Projectile Motion

Introduction

• Projectile Motion is a type of motion under the influence of gravity.
• Involves motion in a plane (2D motion), which can be analyzed as motion in x (horizontal) and y (vertical) directions.
• Examples include a ball thrown and trajectories like football kicks.

Fundamental Concepts

• Plane Motion: Involves both x and y-direction components, unlike straight-line motion which is 1D.
• Components of Initial Speed:
  • u_x = u cos(θ): Initial speed in x-direction.
  • u_y = u sin(θ): Initial speed in y-direction.
• Acceleration:
  • a_x = 0: No acceleration in the x-direction.
  • a_y = -g: Gravity in the y-direction, always acting downwards.
• Constant Velocity in x and changing velocity in y due to gravity.

Time of Flight (T)

• Formula: T = 2u sin(θ) / g
• Derivation:
  1. Consider motion in Y direction and point A to B.
  2. Initial Velocity u_y = u sin(θ), Final Velocity v_y = 0
  3. Apply v = u + at
  4. Final Velocity = 0: 0 = u sin(θ) - gt
  5. t = u sin(θ) / g
  6. Total Time of Flight T = 2t
• Verification with entire motion consideration.

Maximum Height (H)

• Formula: H = (u^2 sin^2(θ)) / (2g)
• Derivation:
  1. Consider motion from point A to B in Y direction.
  2. Initial Velocity u_y = u sin(θ), Final Velocity v_y = 0
  3. Apply v² = u² + 2as to solve for displacement H.

Horizontal Range (R)

• Formula: R = (u^2 sin(2θ)) / g
• Also expressed as R = u^2 (2 sin(θ) cos(θ)) / g
• Derivation:
  1. Consider motion in X direction from point A to C.
  2. Initial Velocity u_x = u cos(θ), No X-direction Acceleration.
  3. Time T = 2u sin(θ) / g
  4. Horizontal Displacement s = ut + 0.5at² simplify to R = u² sin(2θ) / g

Velocity Components

• Initial Velocity: u_x = 4i, u_y = 3j
• Final Velocity at different points considering presence/absence of gravitational effect.
• Determining components after a specified time.
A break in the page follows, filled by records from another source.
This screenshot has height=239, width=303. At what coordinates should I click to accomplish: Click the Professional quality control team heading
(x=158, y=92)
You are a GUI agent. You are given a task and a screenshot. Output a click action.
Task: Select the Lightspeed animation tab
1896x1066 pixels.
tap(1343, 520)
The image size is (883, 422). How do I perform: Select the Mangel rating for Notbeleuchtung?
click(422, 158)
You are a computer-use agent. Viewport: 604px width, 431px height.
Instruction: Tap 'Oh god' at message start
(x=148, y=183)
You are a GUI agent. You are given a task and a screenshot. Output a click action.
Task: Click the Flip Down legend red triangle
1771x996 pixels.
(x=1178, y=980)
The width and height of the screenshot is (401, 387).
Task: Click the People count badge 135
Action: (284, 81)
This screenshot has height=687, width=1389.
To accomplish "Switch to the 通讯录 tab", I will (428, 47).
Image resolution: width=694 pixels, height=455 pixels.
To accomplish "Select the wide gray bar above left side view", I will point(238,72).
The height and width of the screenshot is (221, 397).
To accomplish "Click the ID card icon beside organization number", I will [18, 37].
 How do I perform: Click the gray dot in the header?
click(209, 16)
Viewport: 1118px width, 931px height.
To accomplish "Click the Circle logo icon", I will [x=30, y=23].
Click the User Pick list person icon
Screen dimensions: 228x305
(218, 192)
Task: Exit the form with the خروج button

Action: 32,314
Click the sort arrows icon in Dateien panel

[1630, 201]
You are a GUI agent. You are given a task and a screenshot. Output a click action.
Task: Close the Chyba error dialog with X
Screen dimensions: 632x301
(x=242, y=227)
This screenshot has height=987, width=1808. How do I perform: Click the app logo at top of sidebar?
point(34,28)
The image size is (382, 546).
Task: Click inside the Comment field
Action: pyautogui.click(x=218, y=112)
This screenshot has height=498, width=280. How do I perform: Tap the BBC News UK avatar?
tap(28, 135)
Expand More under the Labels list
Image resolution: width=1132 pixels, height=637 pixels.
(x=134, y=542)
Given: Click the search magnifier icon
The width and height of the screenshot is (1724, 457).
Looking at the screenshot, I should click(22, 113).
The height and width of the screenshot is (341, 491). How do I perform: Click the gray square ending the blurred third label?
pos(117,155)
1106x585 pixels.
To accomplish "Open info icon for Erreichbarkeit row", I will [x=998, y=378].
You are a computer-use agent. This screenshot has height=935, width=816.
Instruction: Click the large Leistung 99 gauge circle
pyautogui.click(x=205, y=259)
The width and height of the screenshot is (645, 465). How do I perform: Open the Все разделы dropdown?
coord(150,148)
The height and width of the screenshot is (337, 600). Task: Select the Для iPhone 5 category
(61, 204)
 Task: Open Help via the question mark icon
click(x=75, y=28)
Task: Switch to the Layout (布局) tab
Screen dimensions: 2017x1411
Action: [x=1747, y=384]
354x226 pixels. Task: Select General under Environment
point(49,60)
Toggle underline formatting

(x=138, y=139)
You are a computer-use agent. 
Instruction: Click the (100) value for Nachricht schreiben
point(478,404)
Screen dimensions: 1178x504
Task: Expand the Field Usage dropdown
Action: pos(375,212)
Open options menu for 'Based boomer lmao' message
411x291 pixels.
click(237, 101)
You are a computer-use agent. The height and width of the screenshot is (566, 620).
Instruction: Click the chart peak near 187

Miscellaneous Applications

• Deriving velocities and angles at different time intervals.
• Calculating displacement vectors.

Important Properties

• Range is the same for two different angles θ and 90-θ when U is constant.
  • Proof through Range formula and angle substitutions.

Special Cases

1. If Maximum Height H and Range R are equal.

• Derivatives and solving for angles.

2. Examine situations involving different initial projections and solving for max angles and ranges.

Equation of Trajectory

• Path in a projectile motion is parabolic.
• Derivation:
  1. Combine motions in X and Y directions.
  2. Eliminate time factor and integrate Y and X components.
  3. y = x tan(θ) - (g x²) / (2u² cos²(θ))
  • Relates x and y components in projectile motion.
• Questions might involve comparisons to polynomials and evaluating angles, initial velocity, etc.

Practical Problems

• Specific problems involving calculations of height, range, and angles from given components.
• Derivations involving vectors, Path distinction.

Conclusion

• Understanding of basic projectile motion with formulas for Time of Flight, Maximum Height, and Range.
• Utilization of equations in problem-solving related to angles, initial velocities, and displacements.
• Understanding projectile motion involves analyzing vector components and accelerations due to gravity.